Maybe worse, Garcia thought. He had already decided that Dennis Gault was a liar. The question was, how far did it go?
"The note," the detective said. "Asking for a hundred grand—"
"I gave it to the cops in New Orleans."
"Yes, I know. But I was wondering what Decker meant—remember he used the word 'fee'. Like it was a real case. He said, 'The fee is now a hundred grand,' something like that."
Gault said, "Hell, I knew exactly what he meant."

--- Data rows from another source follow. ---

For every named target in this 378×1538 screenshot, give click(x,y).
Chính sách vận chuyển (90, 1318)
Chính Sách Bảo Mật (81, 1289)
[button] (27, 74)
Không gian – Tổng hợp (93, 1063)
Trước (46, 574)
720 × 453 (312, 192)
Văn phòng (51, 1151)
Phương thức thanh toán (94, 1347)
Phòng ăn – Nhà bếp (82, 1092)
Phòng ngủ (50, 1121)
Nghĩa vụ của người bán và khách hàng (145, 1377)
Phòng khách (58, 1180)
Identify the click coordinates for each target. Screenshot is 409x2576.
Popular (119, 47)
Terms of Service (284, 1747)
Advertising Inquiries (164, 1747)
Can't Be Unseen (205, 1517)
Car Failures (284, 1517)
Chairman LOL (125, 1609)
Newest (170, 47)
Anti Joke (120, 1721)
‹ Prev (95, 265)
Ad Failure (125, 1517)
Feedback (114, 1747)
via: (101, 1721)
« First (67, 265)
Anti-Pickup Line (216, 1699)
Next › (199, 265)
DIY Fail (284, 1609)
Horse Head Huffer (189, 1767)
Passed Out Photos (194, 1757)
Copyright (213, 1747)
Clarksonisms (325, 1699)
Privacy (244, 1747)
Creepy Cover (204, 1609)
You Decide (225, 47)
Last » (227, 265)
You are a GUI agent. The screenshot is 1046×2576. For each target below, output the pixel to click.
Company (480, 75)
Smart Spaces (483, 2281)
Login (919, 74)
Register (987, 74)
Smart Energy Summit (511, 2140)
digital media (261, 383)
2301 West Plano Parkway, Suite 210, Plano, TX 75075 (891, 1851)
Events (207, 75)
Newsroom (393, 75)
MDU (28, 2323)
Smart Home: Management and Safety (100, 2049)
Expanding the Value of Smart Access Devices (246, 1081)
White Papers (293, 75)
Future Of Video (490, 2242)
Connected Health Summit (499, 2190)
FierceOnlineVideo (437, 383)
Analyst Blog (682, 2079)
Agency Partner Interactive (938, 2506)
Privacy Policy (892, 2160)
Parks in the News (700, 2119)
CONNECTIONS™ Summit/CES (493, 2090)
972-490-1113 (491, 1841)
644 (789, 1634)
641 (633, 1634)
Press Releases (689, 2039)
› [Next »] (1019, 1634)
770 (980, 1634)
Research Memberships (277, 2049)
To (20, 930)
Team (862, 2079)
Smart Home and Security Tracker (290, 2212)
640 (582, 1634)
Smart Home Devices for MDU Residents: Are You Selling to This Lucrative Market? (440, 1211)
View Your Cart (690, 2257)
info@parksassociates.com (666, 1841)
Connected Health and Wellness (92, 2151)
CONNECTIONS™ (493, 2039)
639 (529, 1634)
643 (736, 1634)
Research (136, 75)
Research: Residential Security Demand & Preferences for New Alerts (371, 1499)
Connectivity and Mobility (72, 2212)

"Sure, but I was thinking—why he didn't use the word 'price'? I mean, he was talking about the price of the photographs, wasn't he? It just seemed like a funny choice of words."
"Not to me," Gault said.
"When did he give you the note?"
"Same day he showed me the pictures. January 7, I guess it was." Gault got up and went to the bathroom. When he came back he was wearing a monogrammed terrycloth robe over the skimpy red thong. It had gotten chillier in the apartment.
"After I told Decker to get lost, he went right to Lockhart for all the marbles. It was pure blackmail: Pay me or I give the pictures to my pals at the newspaper. Naturally Dickie paid—the poor schmuck had no choice."
Garcia said, "How do you know all this?"
Gault laughed caustically and slapped his hands on his knees. "From R. J. Decker!" he said. "Decker told my sister Elaine. Turns out he was banging her—I'm sure New Orleans must've filled you in. Anyway, Decker told Elaine he squeezed thirty grand out of Dickie before Dickie cut him off. At the tournament Decker went to see him about it, and you know the rest."
"Decker doesn't sound too bright."
"Then why haven't you caught him?"
"What I meant," Garcia said evenly, "is that it wasn't too bright for him to blab all this shit to your sister."